For the first time in almost a year, the West County EMS and Fire Protection District Board of Directors is back at full strength.
The board achieved that status at its April 20 meeting when David Cobb and Matt Miller took the oath of office, joining Robert Levine on the three-member governing body. Charles Billings, West County’s legal counsel, administered the oath in front of a small group of West County personnel and other onlookers.
Both Cobb and Miller ran for the two seats up for election in voting this month and, because they faced no opposition, the board opted not to go to the expense of having their names placed on the ballot. After the April 7 election, both men were certified as the winners.
West County had been operating with just two directors since last June when then-chairman Richard “Rick” Rognan unexpectedly resigned after serving 15 years on the board. The law permits a fire district board to appoint someone to fill a vacancy but also says the two directors making such an appointment must be elected.
Cobb was appointed by the board in 2013 to fill the position formerly held by Miller who had resigned when he took a new job as principal of Wren Hollow Elementary School in the Parkway School District.
As a result, the remaining alternatives were to ask the Circuit Court to make an appointment or operate with a two-member board until the next election. Cobb and Levine opted for the latter, with Cobb taking over as chairman and Levine serving as both secretary and treasurer.

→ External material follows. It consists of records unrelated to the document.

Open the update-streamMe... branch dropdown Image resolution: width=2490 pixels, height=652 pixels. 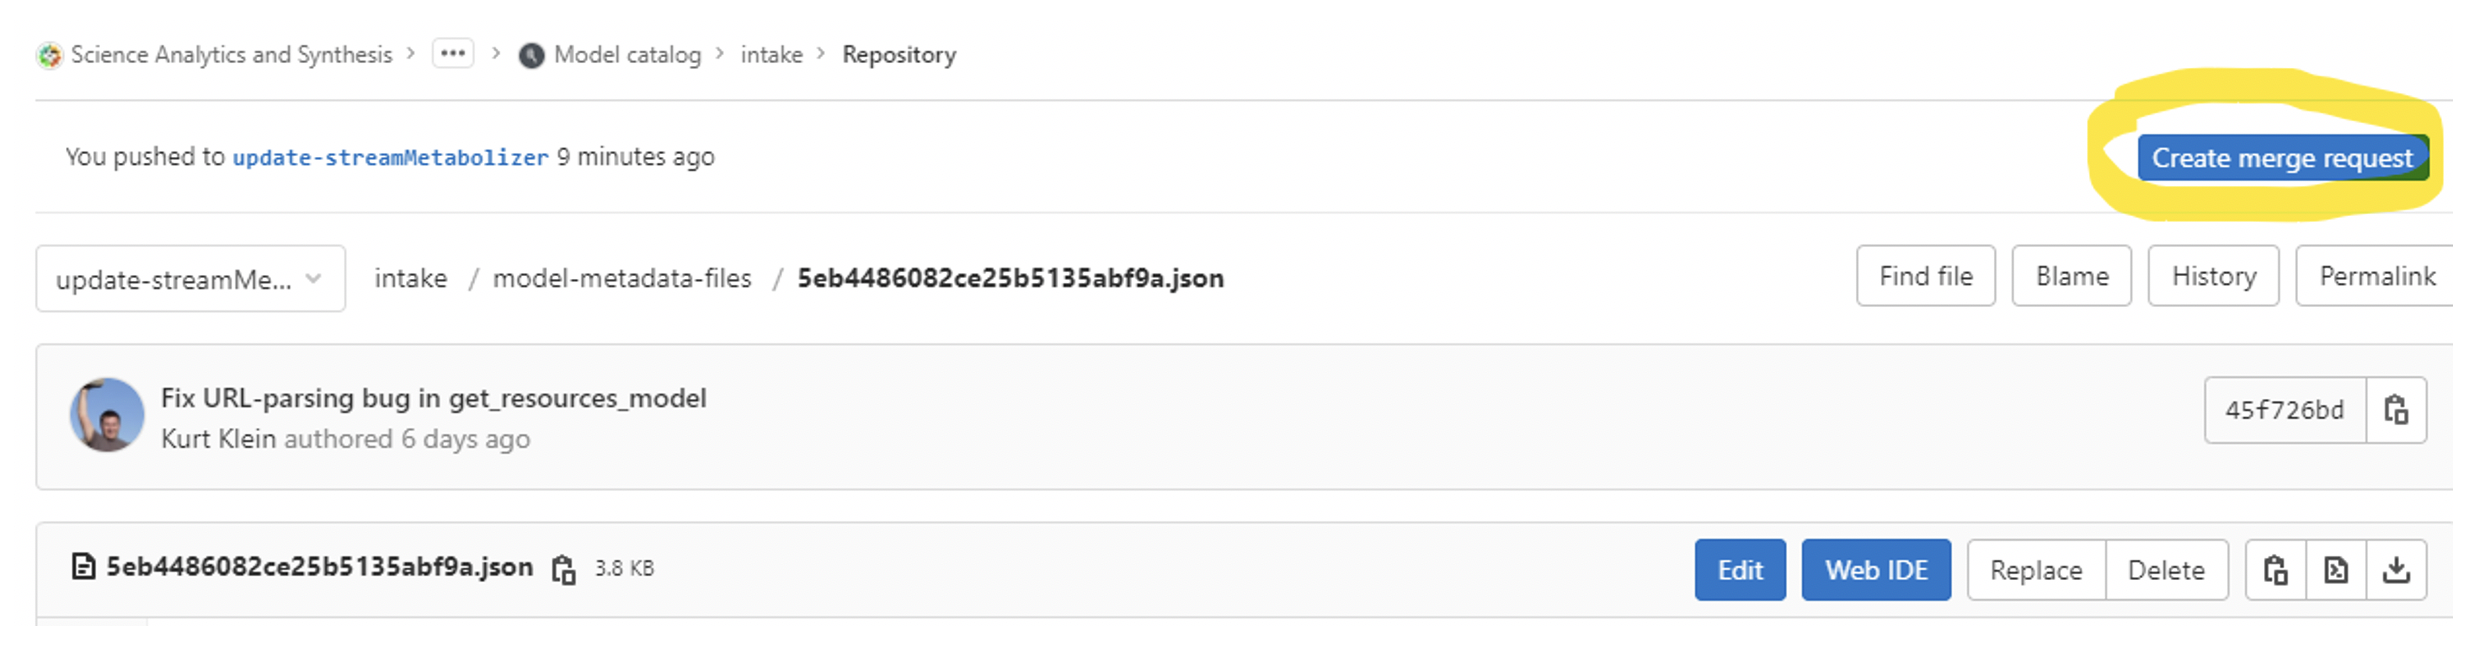[190, 279]
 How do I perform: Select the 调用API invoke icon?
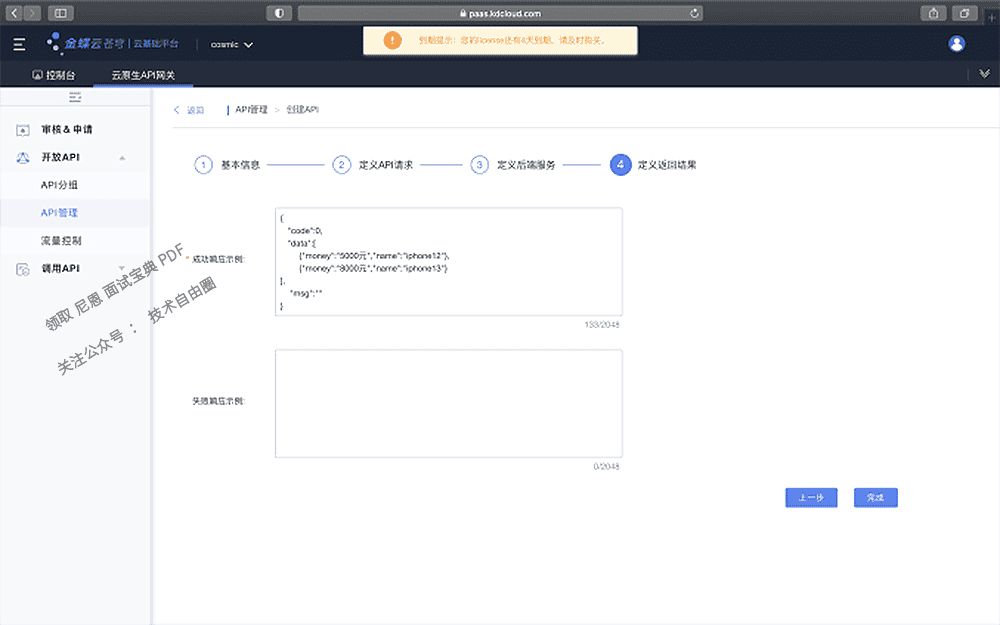(21, 268)
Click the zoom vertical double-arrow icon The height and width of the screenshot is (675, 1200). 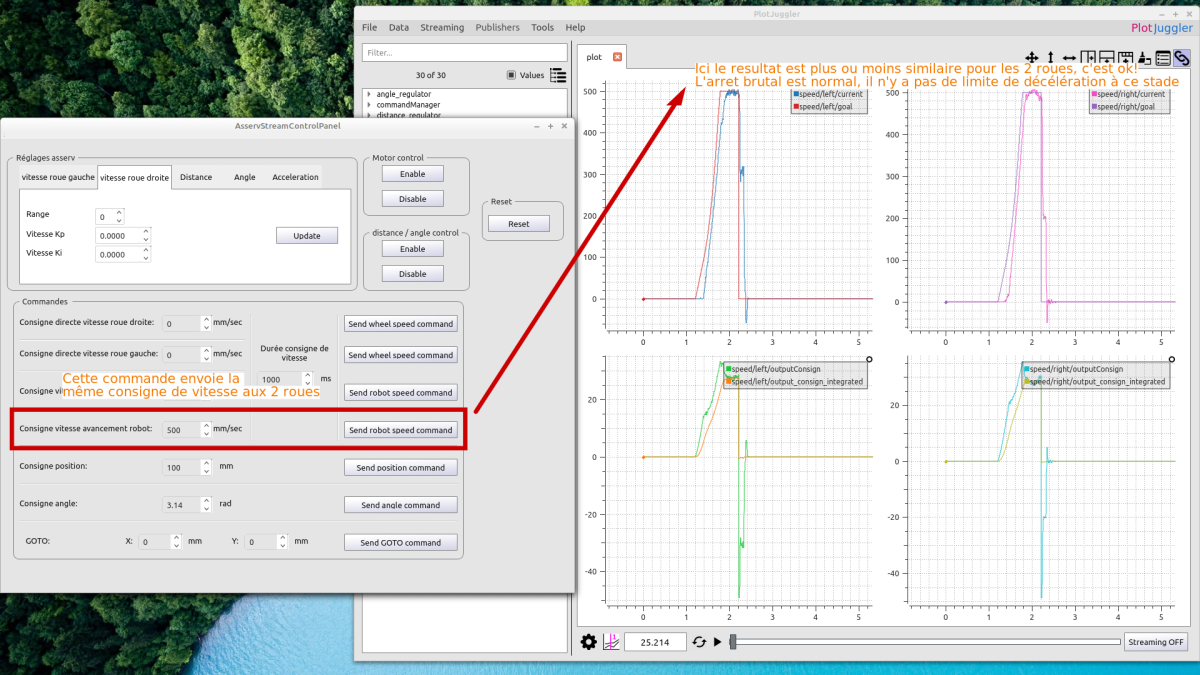click(x=1050, y=58)
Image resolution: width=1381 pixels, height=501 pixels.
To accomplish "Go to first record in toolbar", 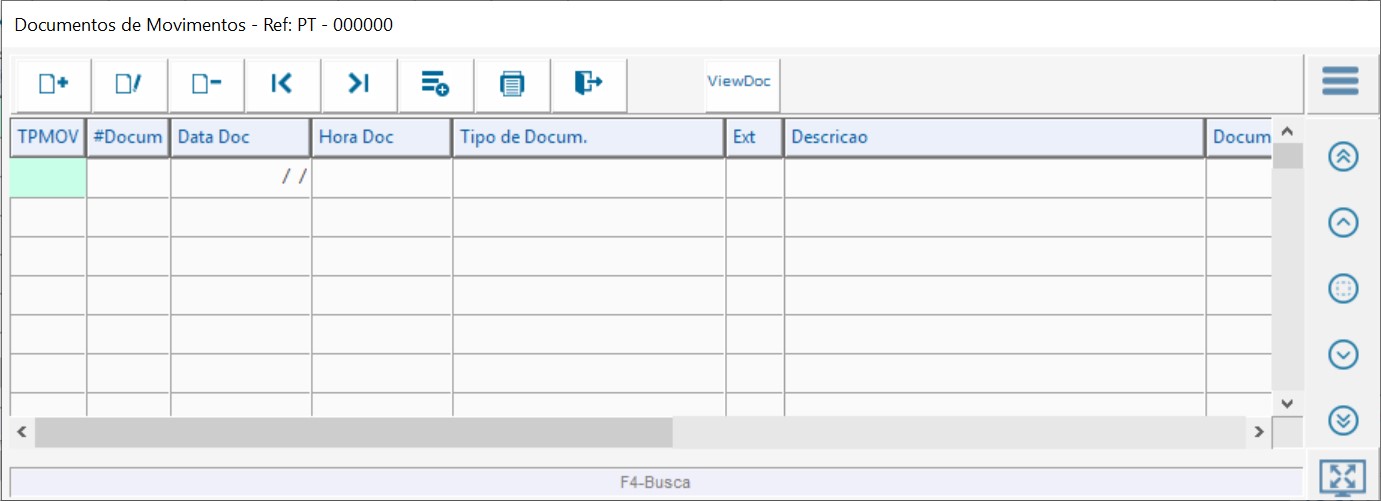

When the filing period for the April 7 election opened several months ago, Miller submitted his candidacy for the four years remaining on Rognan’s term while Cobb sought election to his first six-year term.

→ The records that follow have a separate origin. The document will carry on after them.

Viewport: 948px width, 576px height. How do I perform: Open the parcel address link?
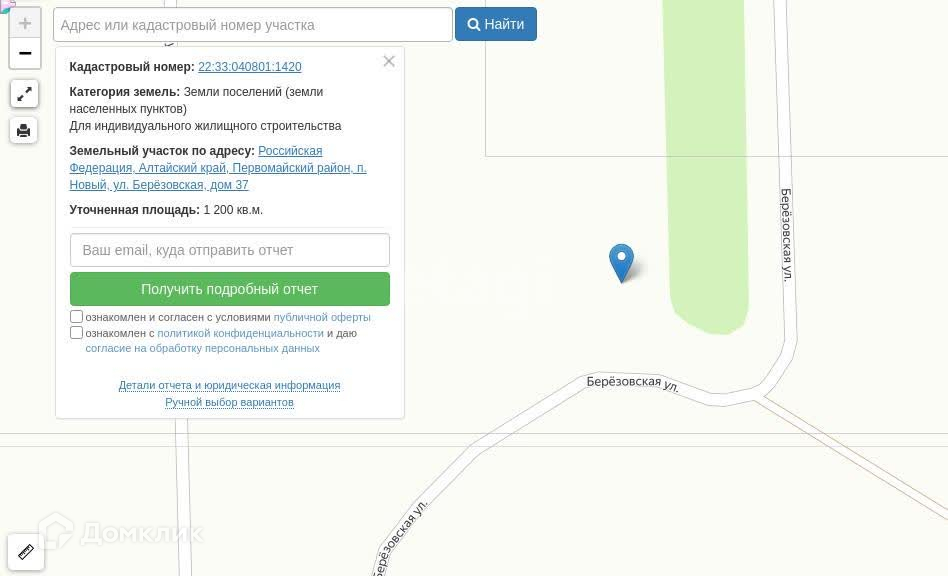coord(218,168)
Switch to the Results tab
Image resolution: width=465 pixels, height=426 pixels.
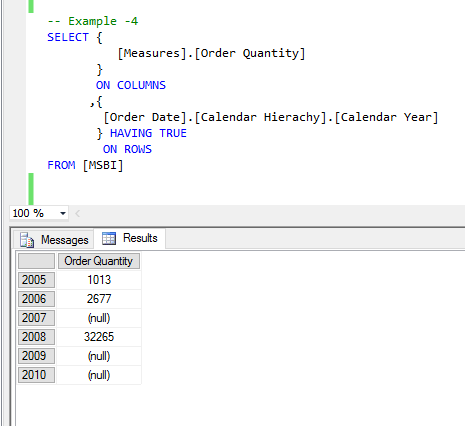click(130, 238)
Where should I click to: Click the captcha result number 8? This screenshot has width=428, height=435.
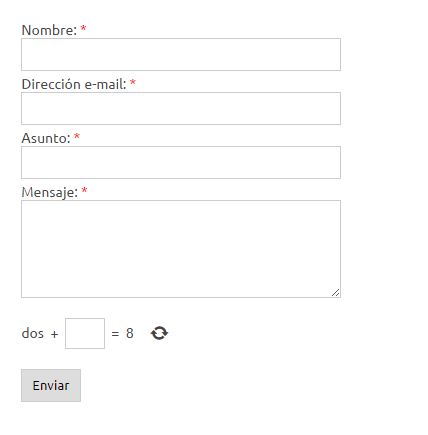click(x=130, y=333)
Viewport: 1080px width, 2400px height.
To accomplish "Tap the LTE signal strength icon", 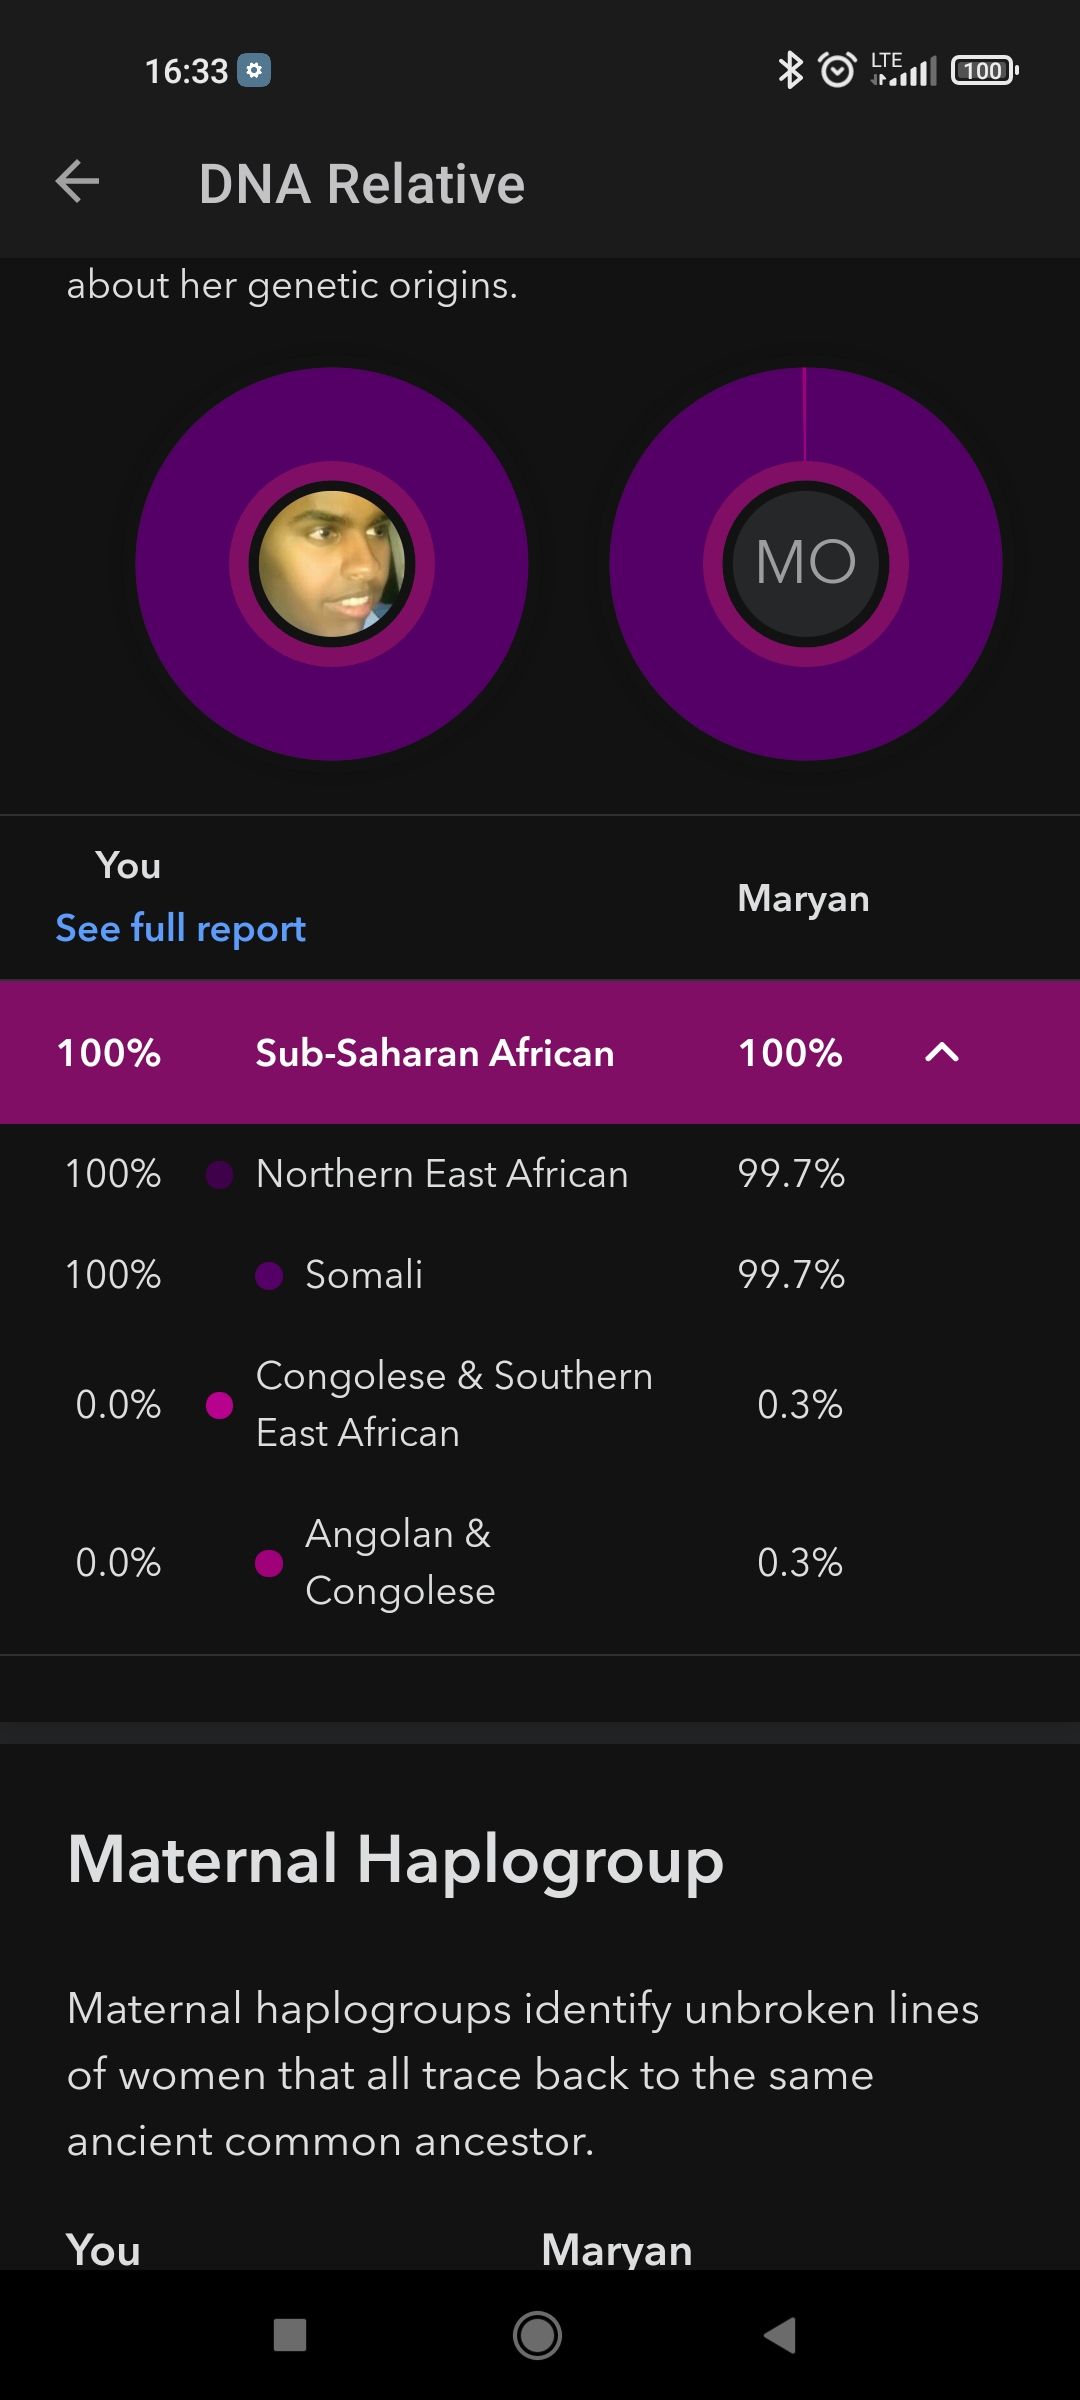I will point(904,70).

In the board reorganization that followed the swearing in, Cobb was re-elected chairman while Levine and Miller were named secretary and treasurer, respectively.
In other action resulting from the election earlier this month, the board officially received certification of the passage of Proposition F, which asked voter approval to raise the district’s operating fund tax levy by 30 cents per $100 assessed valuation. The measure passed with some 52.7 percent of the ballots cast in favor of it.